Work order: Down to the last line below, repeat the entries word for word and drop the pictures.
(Data excerpts)
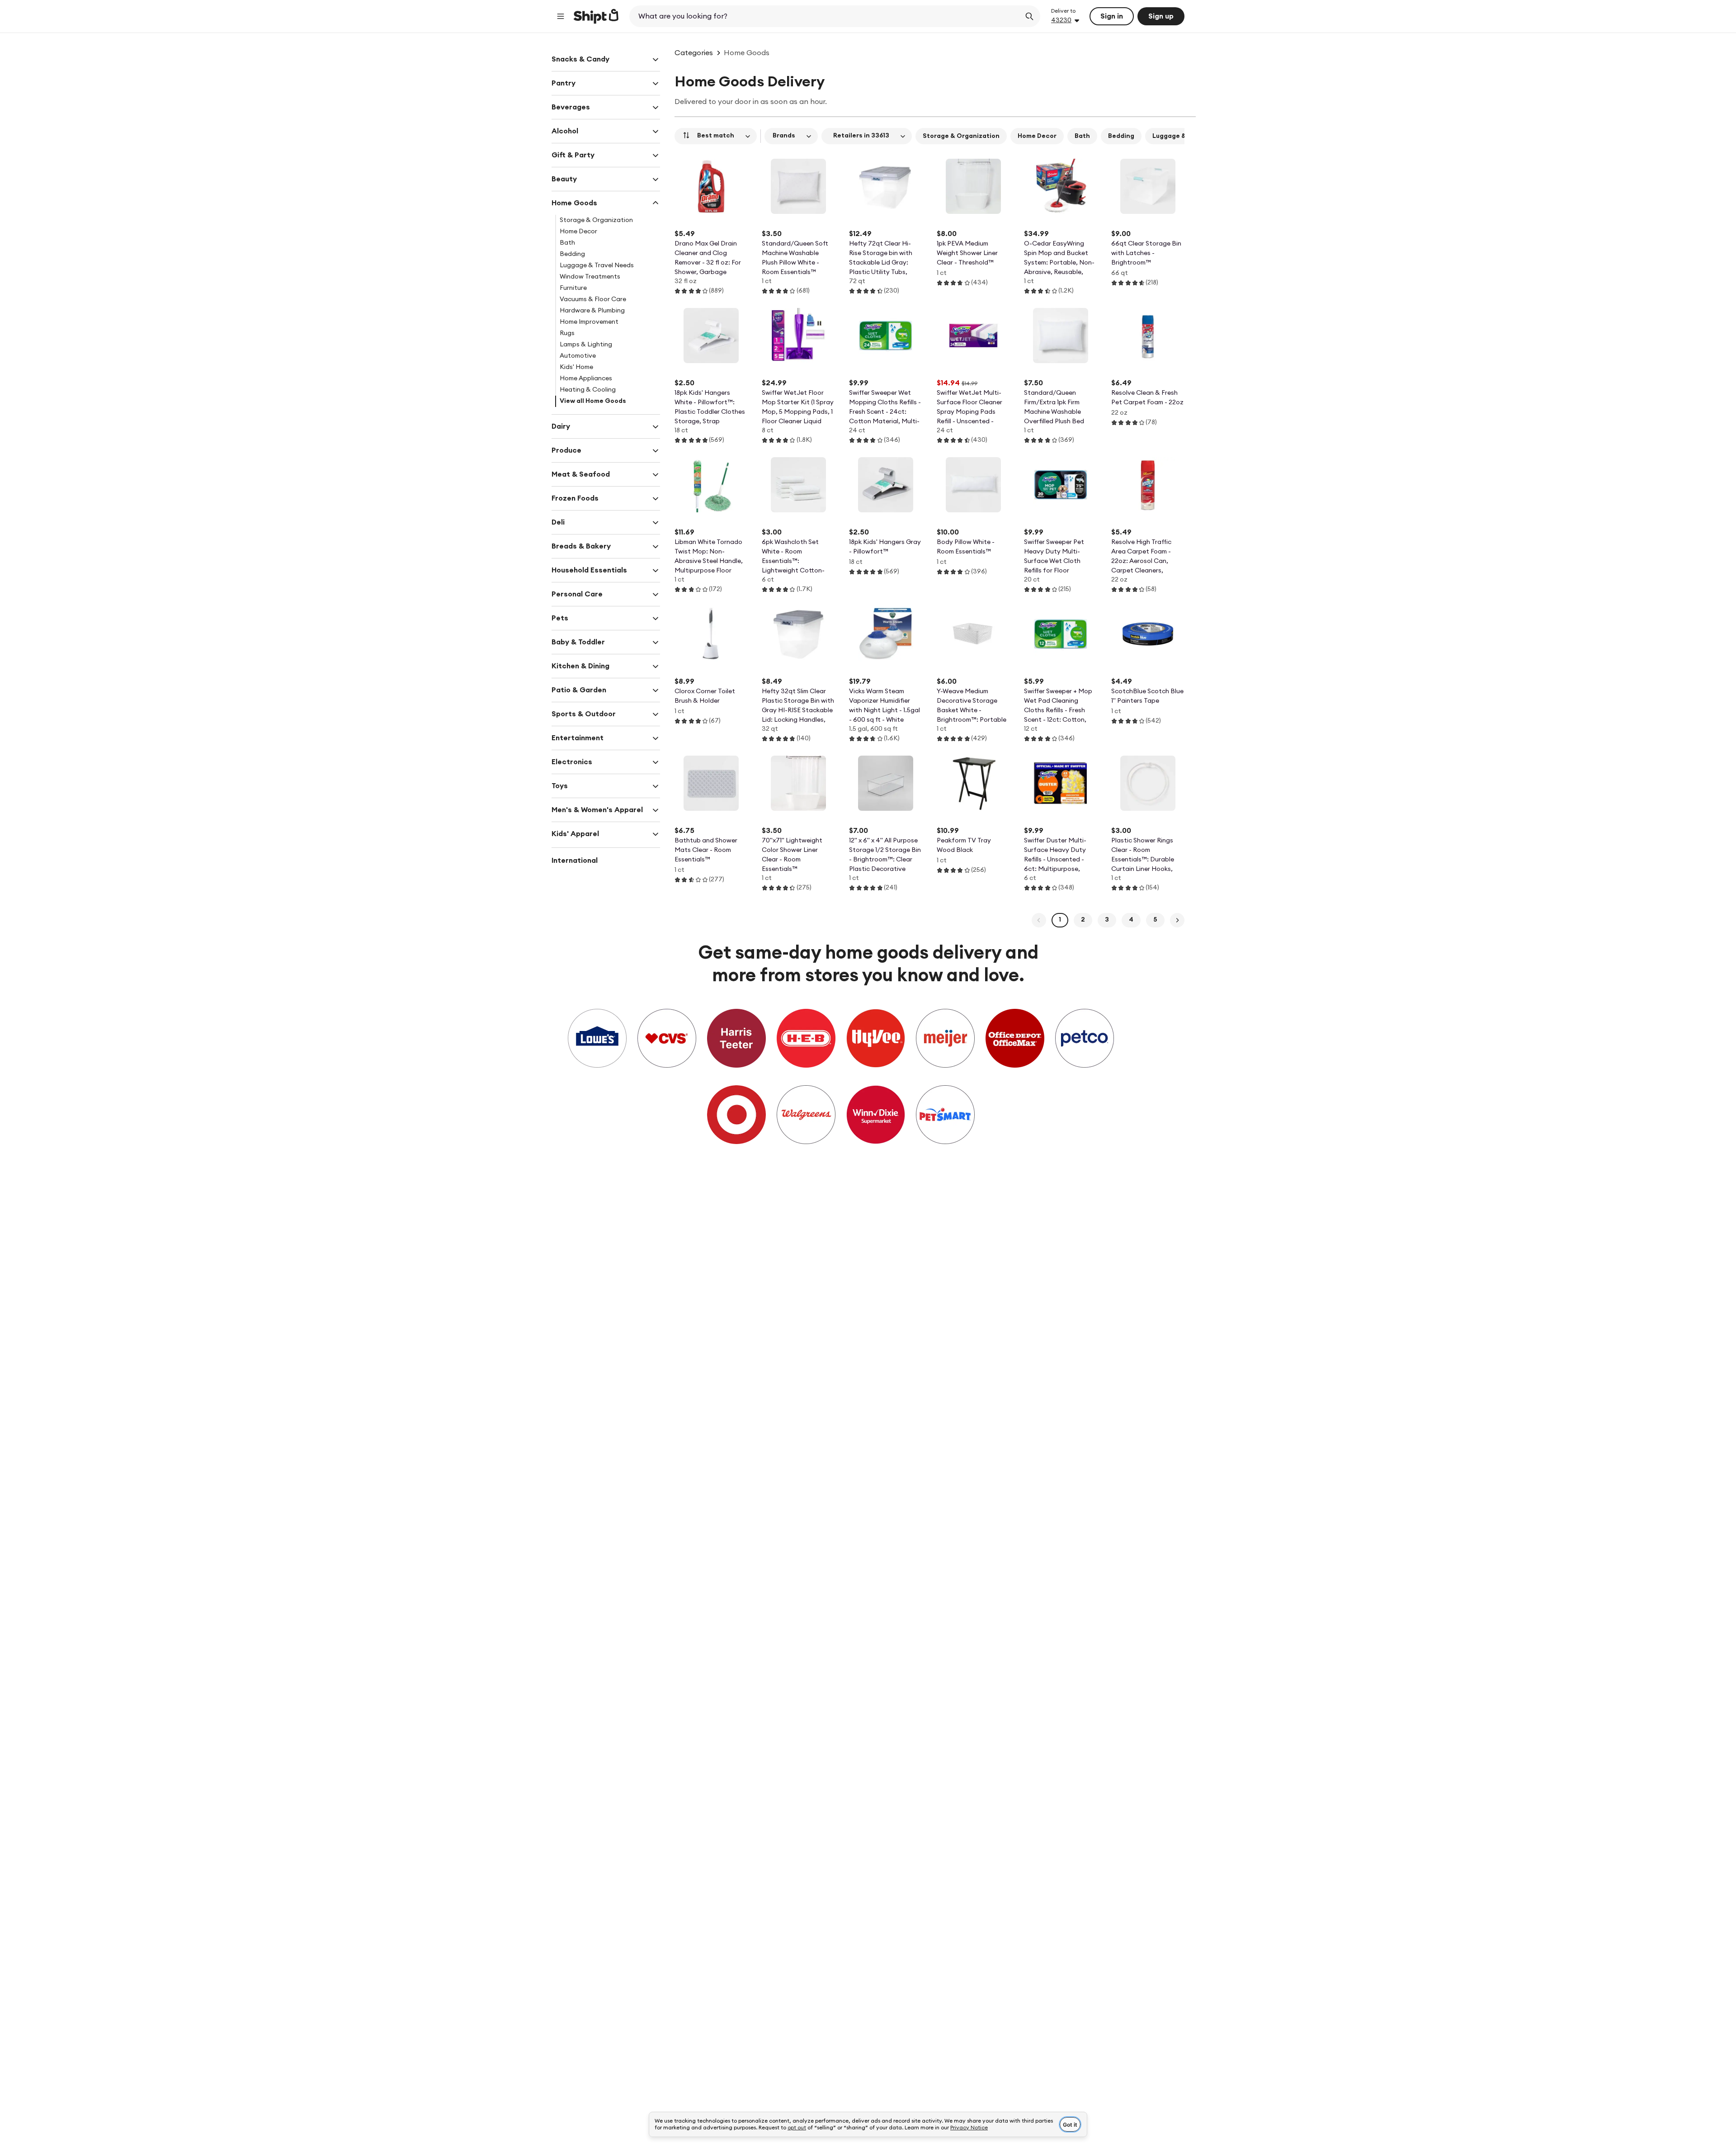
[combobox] (825, 16)
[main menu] (561, 16)
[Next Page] (1177, 920)
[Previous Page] (1039, 920)
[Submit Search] (1029, 16)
(End Data excerpts)
Reply to the exercise:
[combobox] (825, 16)
[main menu] (561, 16)
[Next Page] (1177, 920)
[Previous Page] (1039, 920)
[Submit Search] (1029, 16)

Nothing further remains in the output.